La transformación de la bacteria con un ADN que codifique una proteína, significa la introducción del ADN en una bacteria, por ejemplo, mediante procedimientos convencionales, para aumentar la expresión del gen que codifica la proteína de la presente invención, y para aumentar la actividad de la proteína en la bacteria.
La bacteria de la presente invención incluye también una en la que la actividad de la proteína de la presente invención es aumentada mediante la transformación de dicha bacteria con ADN que codifica una proteína según se define en (A) o (B), o alterando una secuencia reguladora de la expresión de dicho ADN en el cromosoma de la bacteria.
El ADN que se utiliza para la modificación de la bacteria de la presente invención codifica una proteína que posee una actividad transaldolásica. Más específicamente, el ADN puede ser el gen talB. El gen talB puede obtenerse, por ejemplo, mediante PCR, utilizando cebadores que se basan en la secuencia nucleotídica representada en SEC ID nº:1.
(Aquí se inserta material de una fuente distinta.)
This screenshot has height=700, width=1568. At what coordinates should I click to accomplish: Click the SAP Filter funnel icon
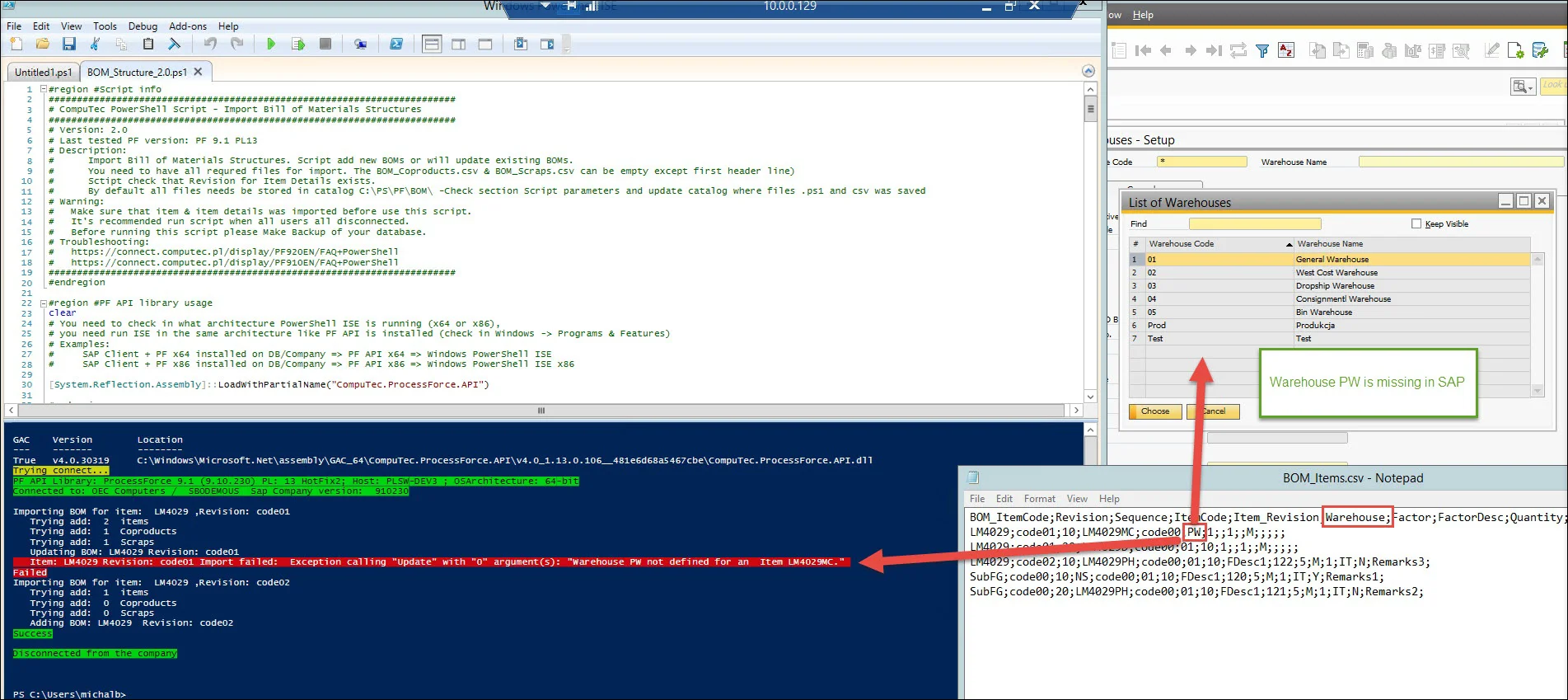point(1261,51)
Los procedimientos de aumento de la expresión génica incluyen el aumento del número de copias génicas. La introducción de un gen en un vector que pueda funcionar en una bacteria que pertenezca al género Escherichia coli, aumenta el número de copias del gen. Se utilizan preferentemente vectores multicopia, e incluyen pBR322, pUC19, pBluescript KS+, pACYC177, pACYC184, pAYC32, pMW119, pET22b, y similares. El aumento de la expresión génica puede alcanzarse introduciendo copias múltiples del gen en un cromosoma bacteriano, mediante, por ejemplo, procedimientos de recombinación homóloga y similares.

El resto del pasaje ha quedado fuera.